* Begin DATA EXTRACT *

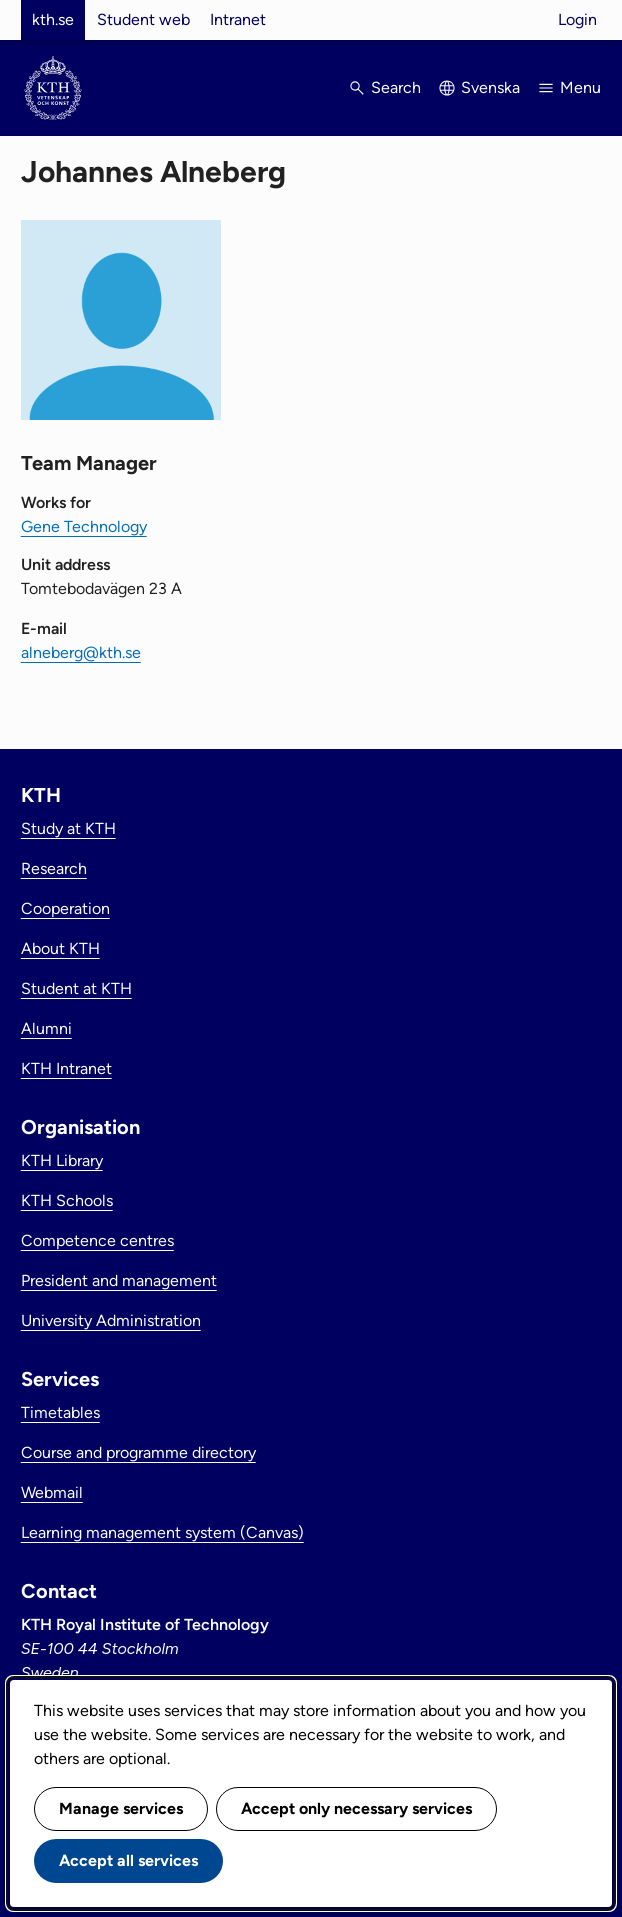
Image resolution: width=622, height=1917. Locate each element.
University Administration (111, 1320)
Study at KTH (68, 828)
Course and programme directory (138, 1452)
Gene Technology (84, 526)
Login (577, 19)
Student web (143, 19)
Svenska (490, 87)
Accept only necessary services (356, 1808)
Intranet (238, 19)
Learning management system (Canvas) (162, 1532)
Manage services (121, 1808)
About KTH (60, 948)
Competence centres (97, 1240)
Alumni (46, 1028)
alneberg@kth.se (81, 652)
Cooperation (65, 908)
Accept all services (128, 1860)
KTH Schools (67, 1200)
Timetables (60, 1412)
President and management (119, 1280)
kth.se (53, 19)
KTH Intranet (66, 1068)
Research (54, 868)
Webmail (52, 1492)
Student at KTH (76, 988)
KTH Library (62, 1160)
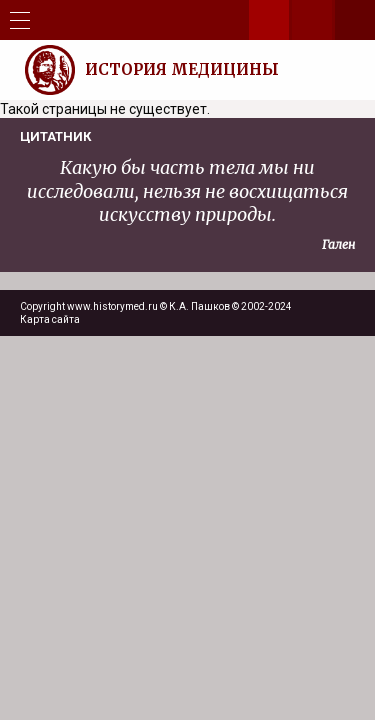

* End DATA EXTRACT *

Print every line of the listing above verbatim, leaving out the pictures.

Image resolution: width=622, height=1917. Locate each element.
University Administration (111, 1320)
Study at KTH (68, 828)
Course and programme directory (138, 1452)
Gene Technology (84, 526)
Login (577, 19)
Student web (143, 19)
Svenska (490, 87)
Accept only necessary services (356, 1808)
Intranet (238, 19)
Learning management system (Canvas) (162, 1532)
Manage services (121, 1808)
About KTH (60, 948)
Competence centres (97, 1240)
Alumni (46, 1028)
alneberg@kth.se (81, 652)
Cooperation (65, 908)
Accept all services (128, 1860)
KTH Schools (67, 1200)
Timetables (60, 1412)
President and management (119, 1280)
kth.se (53, 19)
KTH Intranet (66, 1068)
Research (54, 868)
Webmail (52, 1492)
Student at KTH (76, 988)
KTH Library (62, 1160)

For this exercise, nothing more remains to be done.